#### TEKS BACAAN
LEBIH DEKAT DENGAN SANG GEMBALA UMAT
“Perkenalkan, nama saya Gathot, singkatan dari
Ganteng Total…”, umat yang awalnya meraba, menerka-terka seperti apa sifat sang gembala barunya, sontak tak
dapat menahan tawa mendengar celetukan bernada humor dari dia yang pagi itu
memimpin misa di Gereja Katolik Santo Fransiskus Assisi Singkawang.
Sosoknya sederhana, ramah dan begitu menyejukkan
dalam tutur kata serta tindakan, layaknya paradigma umum khas gembala umat. Terlahir di salah satu
desa yang begitu terkenal dengan lembaga pendidikan yang dikelola oleh yayasan
Katolik sejak zaman Belanda, Kweekschool (kini SMA Pangudi Luhur Van Lith, Muntilan)
pada 16 April 1969, Pastor Stephanus Gathot Purtomo, OFMCap, terlahir sebagai anak
pertama dari tujuh bersaudara, putra pasangan (alm.) Yohanes Sardjo dan (almh.)
Elisabet Sunatri. Ia menghabiskan sebagian masa kecilnya di Ngawen, Muntilan
sebelum akhirnya harus mengikuti jejak
sang ayah yang berpindah tugas ke kota Gethuk, Magelang.
Sejak kecil, ia telah begitu dekat dengan kehidupan
para biarawan, tak mengherankan memang, selain karena Muntilan dikenal sebagai
daerah yang kental dengan nafas Kristiani, almarhum ayahandanya merupakan salah
satu prodiakon di lingkungan gereja Katolik stasi Ngawen. Pria yang ketika
remaja begitu menggemari lantunan suara emas Dian Pramana Putra, Dedi Dukun dan
memiliki kesan mendalam terhadap tembang Nostalgia
SMA-nya Paramitha Rusadi ini mengaku, ketertarikannya terhadap kehidupan
membiara semacam love at the first sight (cinta pada pandangan pertama). Segalanya
bermula ketika ia melihat Romo (Pastor)
yang memimpin misa mengenakan jubah putih, tampak begitu gagah dan tentunya mangkus
memesona Gathot kecil. Keterpesonaan itu yang menggiringnya memilih jalan yang
kini mendapuknya menjadi Pastor Paroki Gereja Santo Fransiskus Assisi
Singkawang.
Dalam perjalanan karirnya, silih berganti hal tak
terlupa dan menarik seolah membentuk bingkai tersendiri bagi slide kehidupan pria berkulit sawo
matang pehobi jogging ini, di
antaranya saat pentahbisan imam pada 10
Oktober 1998, manakala ia tiarap memeluk bumi, mengantarnya pada kesadaran tentang
esensi kerendahan hati, atau sepenggal kisah yang sulit diterjemahkan dari segi
perasaan saat ia tak dapat melihat sang ayahanda untuk terakhir kali karena
tengah menuntaskan studi di Roma, atau ketika sosoknya harus memimpin misa
tanpa altar, umat duduk hanya beralas tikar dan masih berbonus umat yang
mengikuti misa sambil merokok, syahdan sekelumit cerita jenaka tatkala ia seperti
kebanyakan remaja pada umumnya yang memiliki sifat jail “menyelundupkan” radio
ke Seminari padahal hal tersebut dilarang keras untuk dilakukan. Segalanya
terasa sangkil membentuk pribadinya sebagai gembala.
########
#### DATA
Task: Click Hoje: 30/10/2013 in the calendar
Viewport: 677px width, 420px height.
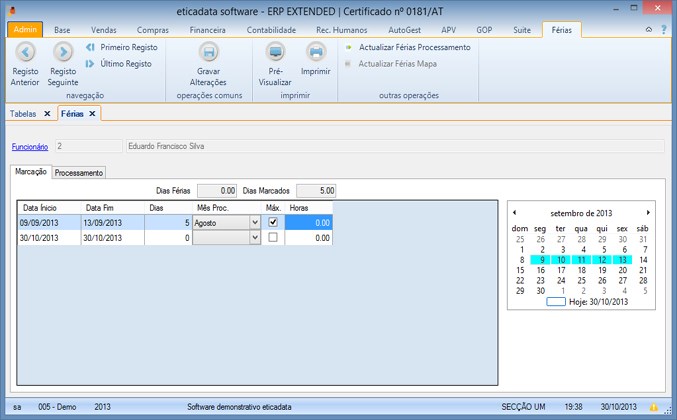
########
YANG PERLU DIKERJAKAN:
1. Pada tanggal berapa Pastor Gathot ditahbiskan menjadi imam menurut teks tentang Pastor Gathot?
2. Tuliskan kembali bagian teks tentang Pastor Gathot dari "LEBIH DEKAT DENGAN" sampai "Sardjo dan (almh.)", lalu tukar "Belanda" dengan "Hindia Belanda".
3. Tentukan apakah setiap pernyataan berikut sesuai dengan teks tentang Pastor Gathot, lalu jawab ya atau tidak dan kutip kata-kata teks yang menjadi penentunya: (a) Pastor Gathot adalah anak pertama dari tujuh bersaudara. (b) Pastor Gathot sempat melihat ayahnya untuk terakhir kali. (c) Pastor Gathot gemar berolahraga jogging.
Data ini diambil dari sumber yang berbeda.

JAWABAN TUGAS:
1. 10 Oktober 1998.

2.
LEBIH DEKAT DENGAN SANG GEMBALA UMAT
“Perkenalkan, nama saya Gathot, singkatan dari
Ganteng Total…”, umat yang awalnya meraba, menerka-terka seperti apa sifat sang gembala barunya, sontak tak
dapat menahan tawa mendengar celetukan bernada humor dari dia yang pagi itu
memimpin misa di Gereja Katolik Santo Fransiskus Assisi Singkawang.
Sosoknya sederhana, ramah dan begitu menyejukkan
dalam tutur kata serta tindakan, layaknya paradigma umum khas gembala umat. Terlahir di salah satu
desa yang begitu terkenal dengan lembaga pendidikan yang dikelola oleh yayasan
Katolik sejak zaman Hindia Belanda, Kweekschool (kini SMA Pangudi Luhur Van Lith, Muntilan)
pada 16 April 1969, Pastor Stephanus Gathot Purtomo, OFMCap, terlahir sebagai anak
pertama dari tujuh bersaudara, putra pasangan (alm.) Yohanes Sardjo dan (almh.)

3.
(a) Ya: "terlahir sebagai anak pertama dari tujuh bersaudara".
(b) Tidak: "ia tak dapat melihat sang ayahanda untuk terakhir kali karena tengah menuntaskan studi di Roma".
(c) Ya: "pehobi jogging ini".